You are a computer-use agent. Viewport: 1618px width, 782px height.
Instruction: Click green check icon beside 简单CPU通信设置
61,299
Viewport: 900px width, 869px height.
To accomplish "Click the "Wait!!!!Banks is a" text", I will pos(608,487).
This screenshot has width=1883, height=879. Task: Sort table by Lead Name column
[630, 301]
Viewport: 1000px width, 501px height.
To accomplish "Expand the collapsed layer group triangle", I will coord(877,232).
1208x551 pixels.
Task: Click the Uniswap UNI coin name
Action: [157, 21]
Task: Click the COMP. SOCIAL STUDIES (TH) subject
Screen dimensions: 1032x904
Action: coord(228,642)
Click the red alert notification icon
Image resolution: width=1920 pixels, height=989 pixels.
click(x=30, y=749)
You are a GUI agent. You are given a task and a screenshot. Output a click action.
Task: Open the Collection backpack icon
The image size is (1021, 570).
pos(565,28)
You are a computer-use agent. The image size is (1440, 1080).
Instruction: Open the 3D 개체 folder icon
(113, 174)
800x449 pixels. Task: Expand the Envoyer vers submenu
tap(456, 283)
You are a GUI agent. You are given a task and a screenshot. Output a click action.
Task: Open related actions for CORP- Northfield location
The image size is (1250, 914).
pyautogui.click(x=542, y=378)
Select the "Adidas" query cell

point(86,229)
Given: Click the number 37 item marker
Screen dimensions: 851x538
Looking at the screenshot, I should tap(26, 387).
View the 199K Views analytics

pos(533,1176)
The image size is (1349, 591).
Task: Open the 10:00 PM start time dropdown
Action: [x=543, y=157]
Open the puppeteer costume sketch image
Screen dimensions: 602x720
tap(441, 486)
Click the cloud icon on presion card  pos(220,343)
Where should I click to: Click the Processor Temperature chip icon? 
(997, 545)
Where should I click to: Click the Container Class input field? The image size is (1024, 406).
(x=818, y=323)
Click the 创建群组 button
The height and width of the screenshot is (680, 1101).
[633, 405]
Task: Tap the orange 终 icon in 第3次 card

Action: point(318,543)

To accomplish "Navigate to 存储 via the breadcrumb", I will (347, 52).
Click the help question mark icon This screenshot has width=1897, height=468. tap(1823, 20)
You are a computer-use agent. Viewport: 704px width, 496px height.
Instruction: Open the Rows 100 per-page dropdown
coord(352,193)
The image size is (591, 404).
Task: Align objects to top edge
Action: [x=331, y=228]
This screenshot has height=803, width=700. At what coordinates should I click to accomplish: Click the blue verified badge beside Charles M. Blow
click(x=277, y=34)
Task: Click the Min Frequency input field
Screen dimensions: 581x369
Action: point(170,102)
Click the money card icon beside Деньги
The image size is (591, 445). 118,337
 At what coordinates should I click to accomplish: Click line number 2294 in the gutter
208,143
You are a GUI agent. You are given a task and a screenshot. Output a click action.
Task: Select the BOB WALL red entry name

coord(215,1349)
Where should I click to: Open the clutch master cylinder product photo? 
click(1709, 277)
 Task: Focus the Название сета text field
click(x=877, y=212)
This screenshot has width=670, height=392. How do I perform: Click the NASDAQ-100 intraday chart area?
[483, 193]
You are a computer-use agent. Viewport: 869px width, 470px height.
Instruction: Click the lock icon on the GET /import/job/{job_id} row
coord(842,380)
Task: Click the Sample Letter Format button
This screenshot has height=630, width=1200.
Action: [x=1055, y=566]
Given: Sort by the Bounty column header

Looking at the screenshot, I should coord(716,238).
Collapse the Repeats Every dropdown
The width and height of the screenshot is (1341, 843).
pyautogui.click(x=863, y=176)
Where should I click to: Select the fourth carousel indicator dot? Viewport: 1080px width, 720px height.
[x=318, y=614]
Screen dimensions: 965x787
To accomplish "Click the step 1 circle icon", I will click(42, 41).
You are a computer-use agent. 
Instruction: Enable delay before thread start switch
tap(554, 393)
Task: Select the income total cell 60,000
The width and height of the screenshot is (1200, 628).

--*--

◆ Work instructions
Each line from the one containing "Task: Focus the Название сета text field" through the end of the listing above should be copied exactly, with no other line included.

◆ Answer section
 Task: Focus the Название сета text field
click(x=877, y=212)
This screenshot has width=670, height=392. How do I perform: Click the NASDAQ-100 intraday chart area?
[483, 193]
You are a computer-use agent. Viewport: 869px width, 470px height.
Instruction: Click the lock icon on the GET /import/job/{job_id} row
coord(842,380)
Task: Click the Sample Letter Format button
This screenshot has height=630, width=1200.
Action: [x=1055, y=566]
Given: Sort by the Bounty column header

Looking at the screenshot, I should coord(716,238).
Collapse the Repeats Every dropdown
The width and height of the screenshot is (1341, 843).
pyautogui.click(x=863, y=176)
Where should I click to: Select the fourth carousel indicator dot? Viewport: 1080px width, 720px height.
[x=318, y=614]
Screen dimensions: 965x787
To accomplish "Click the step 1 circle icon", I will click(42, 41).
You are a computer-use agent. 
Instruction: Enable delay before thread start switch
tap(554, 393)
Task: Select the income total cell 60,000
The width and height of the screenshot is (1200, 628).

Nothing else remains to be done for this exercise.